Dominique Pétrin aime les défis. On pourrait facilement penser qu’elle a grandi dans une famille d’artistes ou qu’un parcours scolaire difficile l’a guidée vers cette voix qu’on ne choisit pas toujours. «Un jour, ma mère m’a fait un commentaire – sans mauvaises intentions –, j’étais arrivée avec mon bulletin et ma trâlée de notes à 99%. J’attendais des félicitations, mais elle m’a dit: “Ben t’as pas de mérite, c’est trop facile pour toi.” Ça m’a complètement traumatisée. Inconsciemment, ça m’a poussée vers le chemin le plus difficile dans la vie, celui où tu en arraches le plus – les arts!» Un choix de carrière qu’elle explique ainsi avec un éclat de rire, parce que l’artiste ne se prend pas trop au sérieux, autant dans la vie que dans sa pratique.
D’abord intéressée par le fanzine et la bande dessinée, Dominique Pétrin s’est un jour tournée vers la sérigraphie par désir de renouer avec la couleur, ce qui a transformé sa vie. C’est aussi la possibilité de faire de «l’art abordable pour tout le monde» qui l’a attirée vers ce médium. «Si je veux vivre dans le luxe et avoir un mur de marbre, je vais me l’imprimer.» C’est lorsqu’elle travaillait pour Publicité Sauvage qu’elle a rencontré ses acolytes avec qui elle a fondé Les Georges Leningrad en 2000, groupe culte connu pour ses performances éclatées et expérimentales. «La musique n’était pas si pire, mais c’était surtout l’énergie qu’on dégageait qui faisait notre force. J’étais une chanteuse absolument pourrie, mais j’avais vraiment une bonne présence sur scène.» Cette envie de faire vivre une expérience immersive au public se retrouve aujourd’hui dans son approche visuelle.
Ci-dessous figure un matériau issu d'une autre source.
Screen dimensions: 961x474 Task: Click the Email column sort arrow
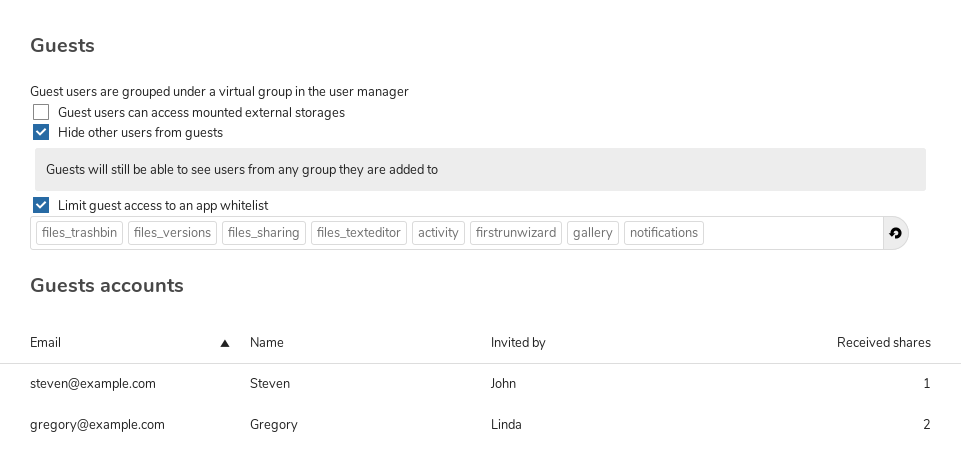[225, 343]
Elle expose la première fois à La Centrale Galerie Powerhouse en 2009 où elle s’inspire du collectif The Hairy Who à Chicago afin de défier le cube blanc. En tapissant les murs d’un papier qu’elle a créé, Dominique Pétrin réalise alors que son travail doit s’orienter vers l’installation. «Graduellement, j’ai inclus le plancher et mes environnements sont devenus complètement immersifs. Cela crée un engagement physique qui joue avec la perception du public. J’aime intégrer des références à l’histoire de l’ornementation comme des fresques gréco-romaines. Et en même temps, on retrouve beaucoup d’éléments géométriques qui rappellent les jeux vidéo des années 1980 dans mes œuvres.»
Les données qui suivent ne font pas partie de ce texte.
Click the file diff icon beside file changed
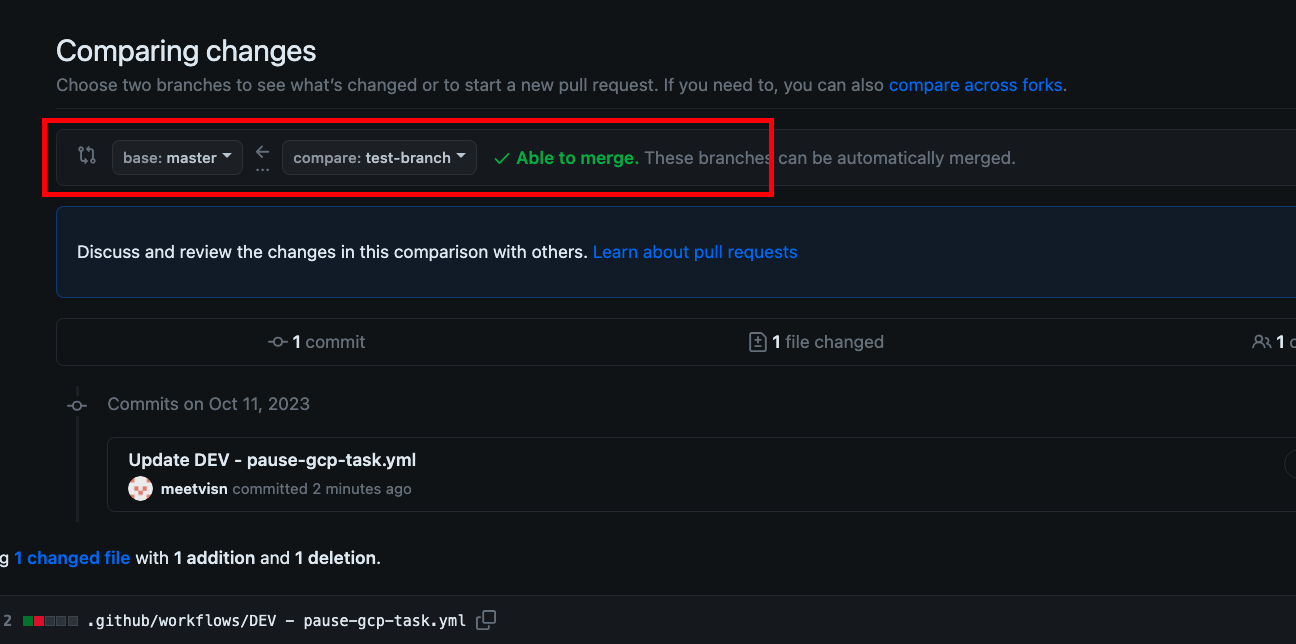 tap(758, 342)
Le fait de combiner des objets nobles avec ceux perçus comme étant pauvres lui permet de poser un regard critique sur le concept de représentation dans notre société. «Quand on construit nos profils Instagram, Tinder ou Facebook, on est dans la représentation, mais en même temps, il y a une part de réalité. Ces profils sont une sorte de fenêtre tout comme l’interface internet; quand on navigue en ligne, on ouvre une fenêtre qui s’ouvre sur une autre, c’est une forme d’architecture. Donc j’intègre l’architecture du web avec celle d’un lieu physique, ce qui me permet de créer des environnements qui interpellent notre perception d’un espace autant physique qu’imaginaire.» Comment se sentirait-on dans les «internets»? Qu’est-ce qu’une expérience physique ou virtuelle? «C’est comme une expérience impossible. Mes installations se trouvent dans ces zones-là.» C’est à se demander à quoi ressemble son appartement: «Ha! ha! Mon appart est tapissé! J’ai fait tous mes premiers tests là!»
Dominique Pétrin a rassemblé des œuvres récentes pour le projet I Just Wished Martha Stewart Told Me to Chill Down, un teaser de sa prochaine exposition qui sera présentée dans la grande salle de la Galerie Antoine Ertaskiran où elle s’intéresse entre autres à l’angoisse existentielle issue de l’utilisation des médias sociaux. «Les textes de chaque tableau rappellent toujours le format des messages textes. L’une des œuvres qui s’intitulent Just Chill est une fenêtre très ornementée avec un beau bouquet de fleurs à côté d’une pompe à asthme. Une autre que j’ai intitulée What Would Be Our Future Together If There is Any? évoque une angoisse personnelle associée aux rencontres Tinder.»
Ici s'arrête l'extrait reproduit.